What to produce |
Look through the entries below for the string "agent", and copy each line where it is found.

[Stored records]
------------------------------------------------------------

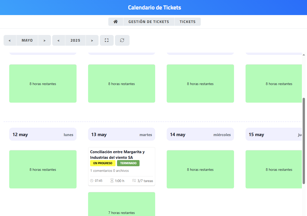
Task: Navigate to the Tickets menu item
Action: pyautogui.click(x=187, y=22)

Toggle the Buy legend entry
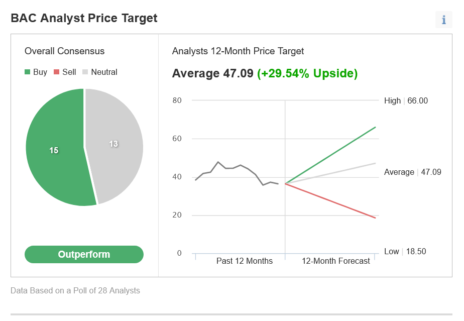click(36, 72)
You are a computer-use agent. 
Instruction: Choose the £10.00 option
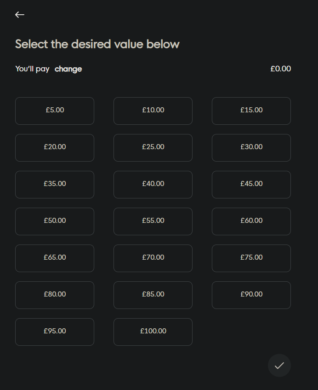click(x=153, y=111)
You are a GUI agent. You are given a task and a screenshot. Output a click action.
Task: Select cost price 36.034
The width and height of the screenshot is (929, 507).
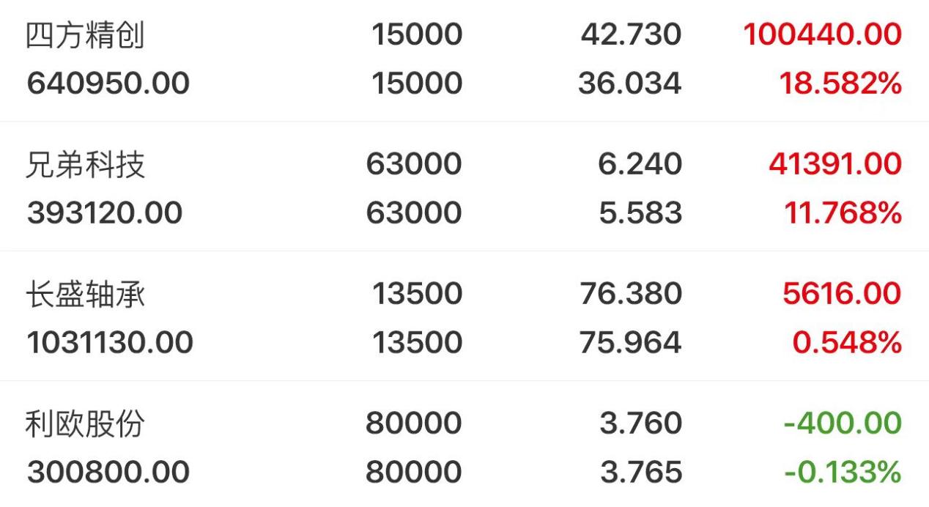pos(630,84)

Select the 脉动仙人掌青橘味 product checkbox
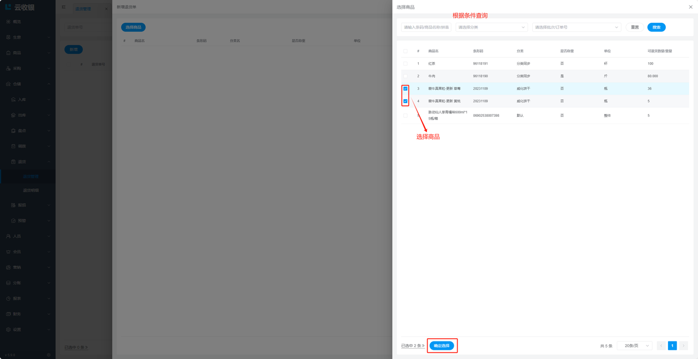pos(405,115)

------------------------------------------------------------

Expected answer |
You are a computer-use agent. 
You are a GUI agent. You are given a task and a screenshot. Output a click action.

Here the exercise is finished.